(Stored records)
==*==

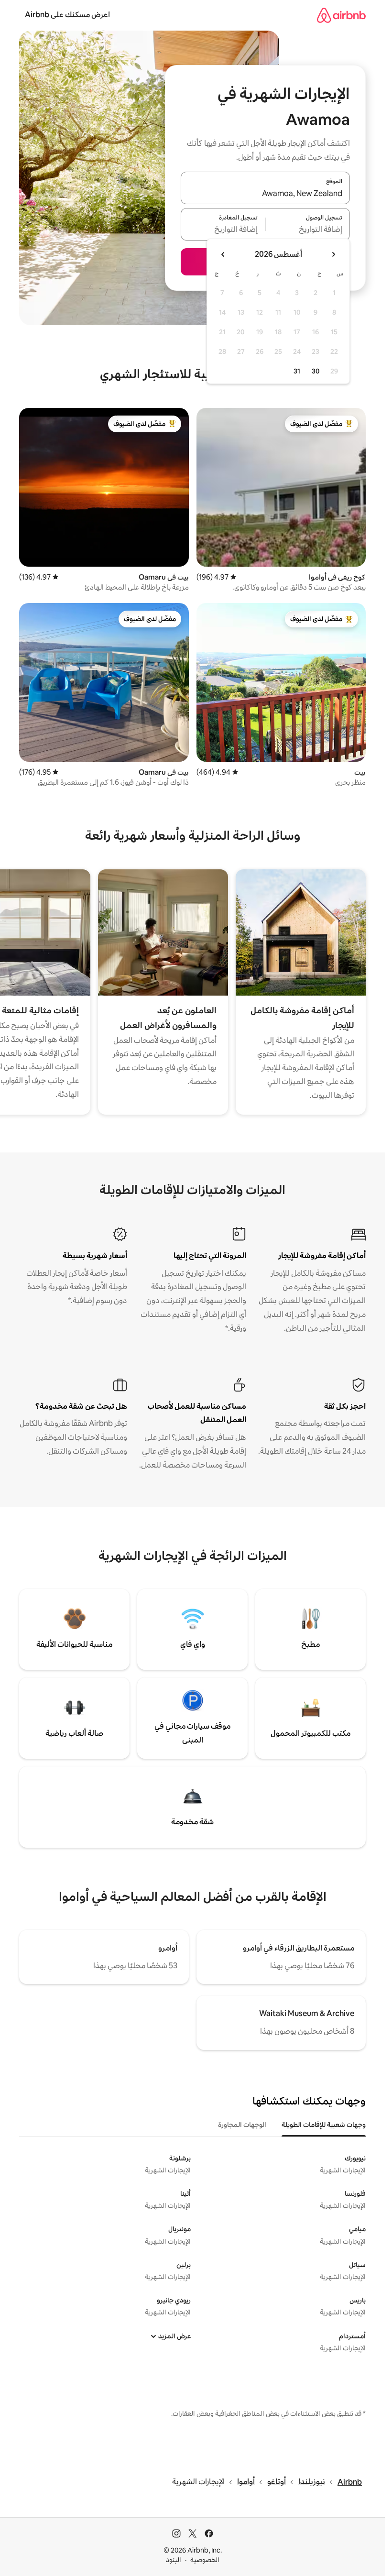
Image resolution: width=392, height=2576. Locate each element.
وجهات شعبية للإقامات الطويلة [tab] (324, 2124)
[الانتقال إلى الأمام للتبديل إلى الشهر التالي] (223, 254)
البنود (173, 2559)
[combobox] (265, 193)
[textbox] (308, 230)
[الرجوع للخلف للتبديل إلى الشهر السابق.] (333, 254)
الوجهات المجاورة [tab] (242, 2124)
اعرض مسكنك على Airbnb (67, 15)
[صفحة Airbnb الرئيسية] (341, 15)
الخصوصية (204, 2559)
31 (297, 371)
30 (316, 371)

==*==

### WHAT IS EXPECTED
Please repeat the data verbatim and leave the pictures out of your copy.

### FINISHED EXERCISE
Image resolution: width=392, height=2576. Locate each element.
وجهات شعبية للإقامات الطويلة [tab] (324, 2124)
[الانتقال إلى الأمام للتبديل إلى الشهر التالي] (223, 254)
البنود (173, 2559)
[combobox] (265, 193)
[textbox] (308, 230)
[الرجوع للخلف للتبديل إلى الشهر السابق.] (333, 254)
الوجهات المجاورة [tab] (242, 2124)
اعرض مسكنك على Airbnb (67, 15)
[صفحة Airbnb الرئيسية] (341, 15)
الخصوصية (204, 2559)
31 (297, 371)
30 (316, 371)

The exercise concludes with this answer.